WAIW Cubs Blog Roundtable, Week 27: Sisyphean Fandom

Friday, October 2, 2009

WAIW Cubs Blog Roundtable, Week 27: Sisyphean Fandom

. Friday, October 2, 2009

We at WAIW are lucky enough to be acquainted with the operators of a bunch of excellent Cubs blogs. Every Friday throughout the 2009 season, we're going to bring as many of them as we can together to share their thoughts on being Cubs fans. This week - our fan habits in the face of mounting apathy:

With the Cubs 2009 season receiving a time of death announcement weeks ago, the Cubs have dropped out of the minds of many Chicagoans. Clearly, we're all fairly hardcore Cubs fans here, but a depressing spate meaningless games with the Pirates would be trying for any fan. How - if at all - has your Cubs routine changed since The Year officially turned into Crap Sandwich?

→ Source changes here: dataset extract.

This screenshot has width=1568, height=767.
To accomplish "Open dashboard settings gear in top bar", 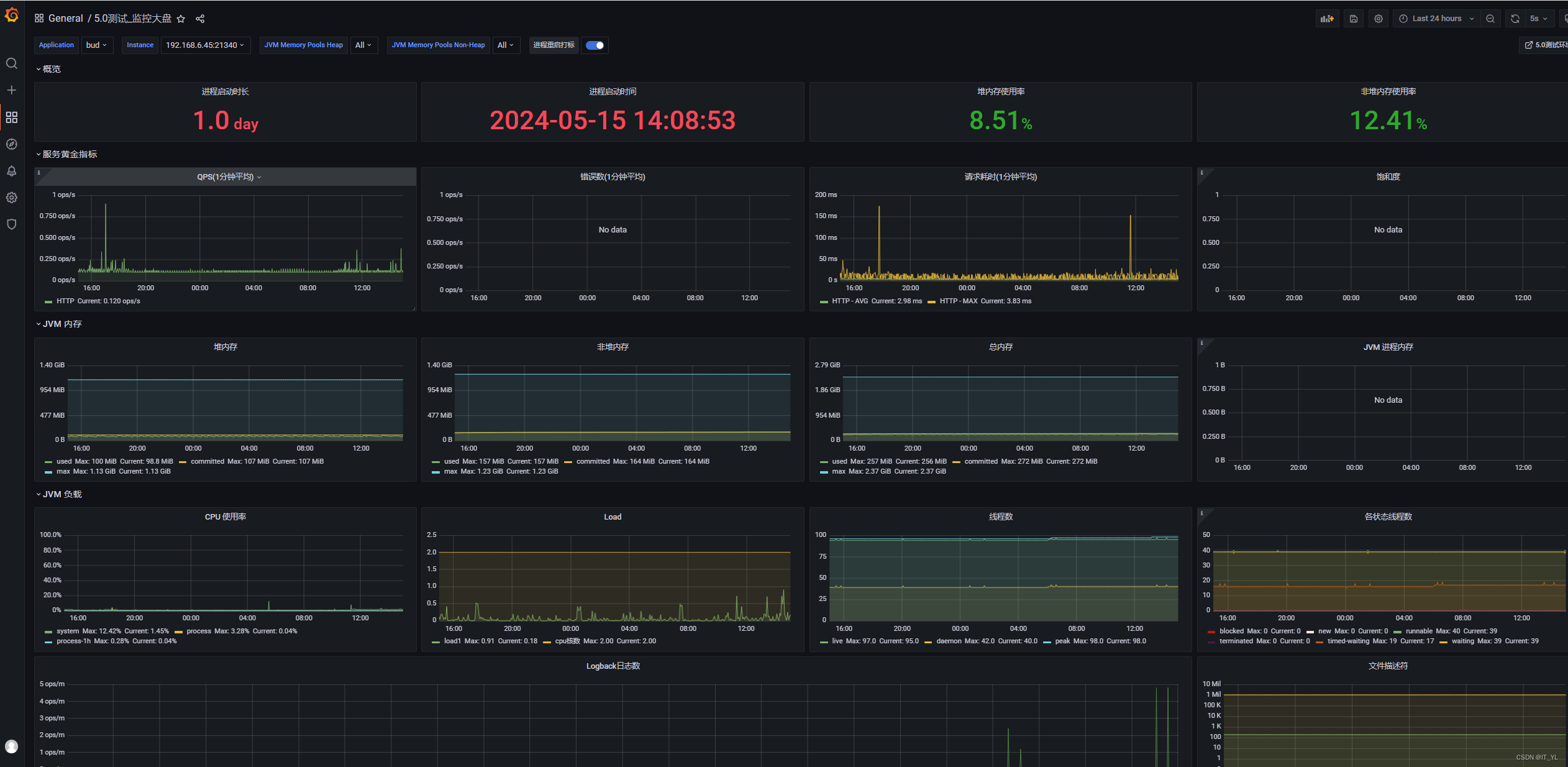I will (x=1379, y=19).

You mean other than putting up my blog for postseason rental?
Sadly, it hasn't changed at all.
I think this is the definition of insanity: cheering for the same time over and over again and expecting a different result.


There's no longer a fight to the death with Mr. Jen for the bigger TV when the Cubs play on NFL Sunday, I attended my baby niece's baptism despite its scheduling conflict with the Cards series, and I've been taking lots & lots of naps.

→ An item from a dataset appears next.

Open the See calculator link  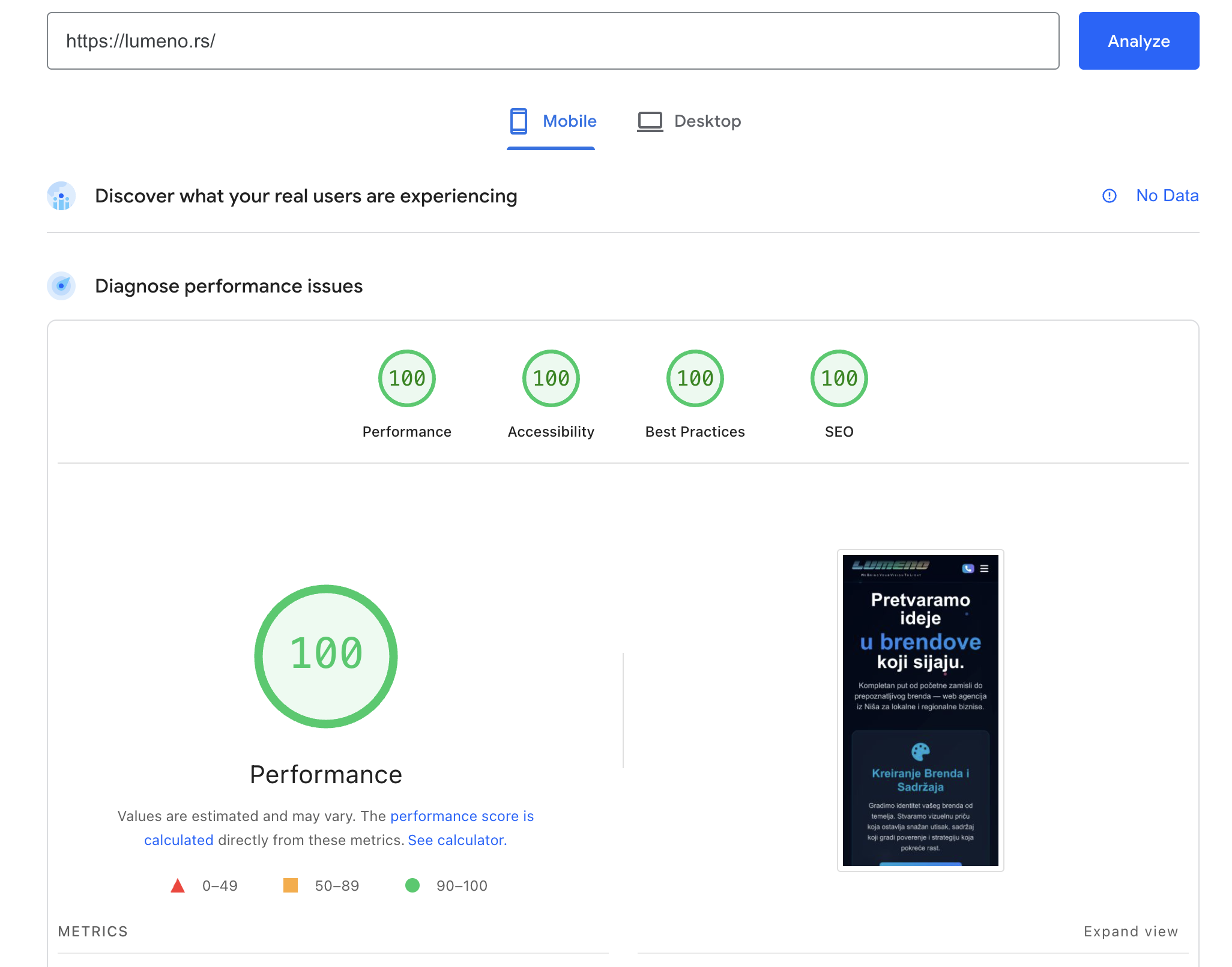coord(456,840)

I still watch or listen to parts of each game. I really don't care about the outcomes. It's strange, I guess I'm following these games like they were Spring Training. It's great to hear Pat Hughes call a baseball game. Beyond that, I'm turning my attention to the playoff teams.

Ted Lilly Fan Club

Sadly, Cubs fans have gotten fat on crap sandwiches for the last hundred years and change so, in the name of consistency, this year hasn't been any different. In terms of our Cubs routine, we have made a few changes to reflect the end of the season.

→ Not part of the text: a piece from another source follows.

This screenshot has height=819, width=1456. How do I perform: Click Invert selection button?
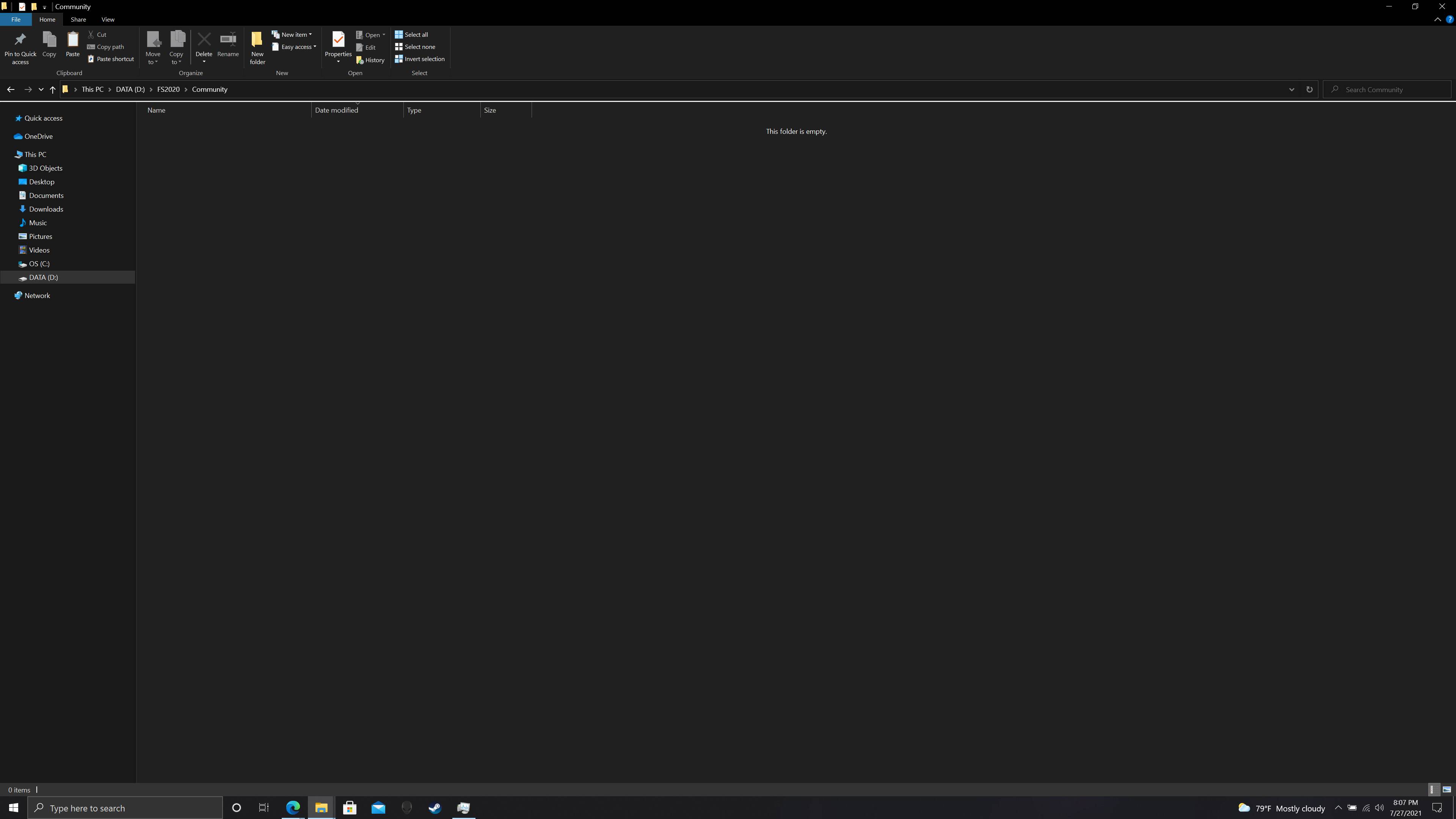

First, we have put away the Sanka and Bud Extra for the season. The Sextra cocktail is perfect for baseball season (smooth, honest, patriotic) but feels a bit strange in football season. For that, we put on the grandpa hat and focus squarely on bottles and bottles of Virginia Gentleman bourbon. Second, we can now finally wash off the painted on #30 Lilly jersey that we've been "wearing" for the entire season. Sure, we got strange looks on the el, at church and when we volunteered at the soup kitchen but that's what it means to be a Tedhead. And, finally, third, we can turn our collective focus back to solving the healthcare crisis and debating merits of a 'public option' (you did know that, secretly, the TLFC is run by Professor Paul Dutton--a former Brookings Institution Scholar and author of "Different Diagnoses: A Comparitive History of Health Care Problems and Solutions in the United States and France" right?)